LETTERS: Raising debt ceiling won’t fix problem

To the editor:

Jim Graham’s letter regarding the U.S. debt problem was astonishing (“Republicans perpetuate debt ceiling lie,” Feb. 1 Review-Journal). The U.S. debt has been growing greatly because of uncontrolled spending. We are not paying down the debt and, according to Mr. Graham, we’re not paying the interest on that debt.

His solution is to borrow more money so we can pay the interest on that ever-growing debt. Is it any wonder that we have jobless college graduates with large student loan debts, families with underwater mortgages and people with huge credit card balances and debts that aren’t being paid?

Apparently, Mr. Graham’s kind of thinking is more widespread than I would have guessed. The United States is on the road to ruin unless we address the worsening debt problem. We cannot borrow our way out of this mess. Our children and grandchildren will thank Mr. Graham for helping make them citizens of a Third-World country.



Drawing inspiration

To the editor:

Kudos to the Review-Journal for the selection of the Michael Ramirez editorial cartoon in the Feb. 2 Review-Journal. In one terrific cell of a cartoon, Mr. Ramirez captured in five caricatures and a simple sentence what a letter to the editor probably would have taken three or four paragraphs to delineate: the great American hustle that the Obama administration and its toadies have perpetrated upon the population of this great country.

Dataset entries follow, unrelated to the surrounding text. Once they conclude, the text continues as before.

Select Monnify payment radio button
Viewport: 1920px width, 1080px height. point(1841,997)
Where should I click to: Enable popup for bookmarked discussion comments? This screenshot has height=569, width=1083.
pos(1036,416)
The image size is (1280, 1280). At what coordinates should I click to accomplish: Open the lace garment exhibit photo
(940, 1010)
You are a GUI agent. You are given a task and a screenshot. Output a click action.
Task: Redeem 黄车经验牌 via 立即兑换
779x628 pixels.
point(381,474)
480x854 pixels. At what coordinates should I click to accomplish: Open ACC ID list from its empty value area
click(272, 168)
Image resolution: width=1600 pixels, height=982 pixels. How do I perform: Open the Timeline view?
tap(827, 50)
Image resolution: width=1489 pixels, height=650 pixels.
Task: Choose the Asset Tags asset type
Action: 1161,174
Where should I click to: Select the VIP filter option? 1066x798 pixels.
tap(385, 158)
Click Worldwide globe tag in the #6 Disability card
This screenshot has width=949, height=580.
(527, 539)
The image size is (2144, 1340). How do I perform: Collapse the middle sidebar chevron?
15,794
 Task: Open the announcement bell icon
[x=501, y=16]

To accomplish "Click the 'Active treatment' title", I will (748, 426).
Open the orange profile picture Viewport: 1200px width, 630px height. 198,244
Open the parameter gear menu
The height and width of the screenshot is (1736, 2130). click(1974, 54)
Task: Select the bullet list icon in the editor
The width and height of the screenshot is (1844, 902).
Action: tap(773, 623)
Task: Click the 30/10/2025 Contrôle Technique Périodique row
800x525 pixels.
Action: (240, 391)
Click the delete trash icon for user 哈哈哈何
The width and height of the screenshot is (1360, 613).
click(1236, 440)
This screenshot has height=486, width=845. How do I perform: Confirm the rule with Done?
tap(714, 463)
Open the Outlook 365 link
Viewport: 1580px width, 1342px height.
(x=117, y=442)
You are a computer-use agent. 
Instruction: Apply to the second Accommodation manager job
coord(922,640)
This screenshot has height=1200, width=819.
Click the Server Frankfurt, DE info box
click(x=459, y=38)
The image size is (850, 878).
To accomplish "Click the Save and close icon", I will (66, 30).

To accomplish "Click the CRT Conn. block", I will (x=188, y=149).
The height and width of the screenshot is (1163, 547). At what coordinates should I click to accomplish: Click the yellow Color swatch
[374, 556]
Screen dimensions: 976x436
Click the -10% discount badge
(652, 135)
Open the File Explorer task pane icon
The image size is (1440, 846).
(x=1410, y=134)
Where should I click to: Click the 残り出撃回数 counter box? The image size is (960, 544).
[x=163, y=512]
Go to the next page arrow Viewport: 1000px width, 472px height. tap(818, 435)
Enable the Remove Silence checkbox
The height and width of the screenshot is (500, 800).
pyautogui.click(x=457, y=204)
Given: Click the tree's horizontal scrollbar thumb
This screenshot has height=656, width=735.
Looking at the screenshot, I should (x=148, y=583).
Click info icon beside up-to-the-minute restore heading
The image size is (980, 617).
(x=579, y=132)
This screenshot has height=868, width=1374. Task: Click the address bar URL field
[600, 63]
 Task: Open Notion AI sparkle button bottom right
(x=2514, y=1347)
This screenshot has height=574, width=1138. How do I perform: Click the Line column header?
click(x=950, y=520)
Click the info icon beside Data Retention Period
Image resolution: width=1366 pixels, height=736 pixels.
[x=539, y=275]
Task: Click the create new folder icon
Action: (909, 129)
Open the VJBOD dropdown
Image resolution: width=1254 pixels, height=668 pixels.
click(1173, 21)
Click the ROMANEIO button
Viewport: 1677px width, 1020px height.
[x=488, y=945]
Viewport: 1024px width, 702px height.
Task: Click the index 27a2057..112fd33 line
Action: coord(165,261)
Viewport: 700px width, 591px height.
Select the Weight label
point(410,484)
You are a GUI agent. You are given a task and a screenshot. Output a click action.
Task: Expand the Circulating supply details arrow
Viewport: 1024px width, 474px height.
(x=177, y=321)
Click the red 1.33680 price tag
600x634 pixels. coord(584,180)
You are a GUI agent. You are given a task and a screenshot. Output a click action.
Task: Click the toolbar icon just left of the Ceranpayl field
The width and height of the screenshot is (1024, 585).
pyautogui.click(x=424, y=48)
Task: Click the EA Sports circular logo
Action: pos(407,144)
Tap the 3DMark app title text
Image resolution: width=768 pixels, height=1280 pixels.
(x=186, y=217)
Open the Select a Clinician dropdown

Every so often there is one picture worth a thousand words.



Independent contractors

To the editor:

I read with great interest Alice Heiman’s op-ed in your Viewpoints section Feb. 2 (“Independent contractors a boon for U.S. economy”). Her points are thought out well and obviously well-researched. But her assertion that independent contractors are cut from the same cloth as entrepreneurs is simply not the case.

I worked here in Las Vegas for five years as a route dispatcher for a courier company that utilized independent contractors for the bulk of its delivery force. Everyone in the office, including myself, was an employee of the company. The only reason any of the drivers chose to be an independent contractor was for the simple fact that the courier company I was employed by didn’t want to pony up the money necessary to hire actual employees. The company knew, as I believe many others do, that with full-time jobs being so difficult to find, the modern worker will take anything he or she can get.

No job seeker wants anything given to them. The problem with the independent contractor, who is at the whim of the company he contracts with, is the simple fact that he won’t get any work unless he hitches the bulk of his wagon to that company. I can recall many instances when one of the drivers had the option of a better-paying job from a competitor, and because he turned us down, we put him in a category of someone who couldn’t be counted on.

These workers had to wear our company uniforms, which they paid for, as well as phones or radios they also paid for. If they made a mistake, be it wrong delivery point, late on delivery (no matter the circumstances) or any damage during delivery caused by even the most common human error, they paid 100 percent of the cost.

Being independent is the American way. Being used by corporate America to feather the nest of wealthy owners who don’t want to give anything back to their workers shouldn’t be the American way.



Missing Morrison

To the editor:

Just when we thought the Review-Journal could not sink lower, we learned that Jane Ann Morrison’s column was canceled. Shame on you. We will miss her meaningful and informative commentary.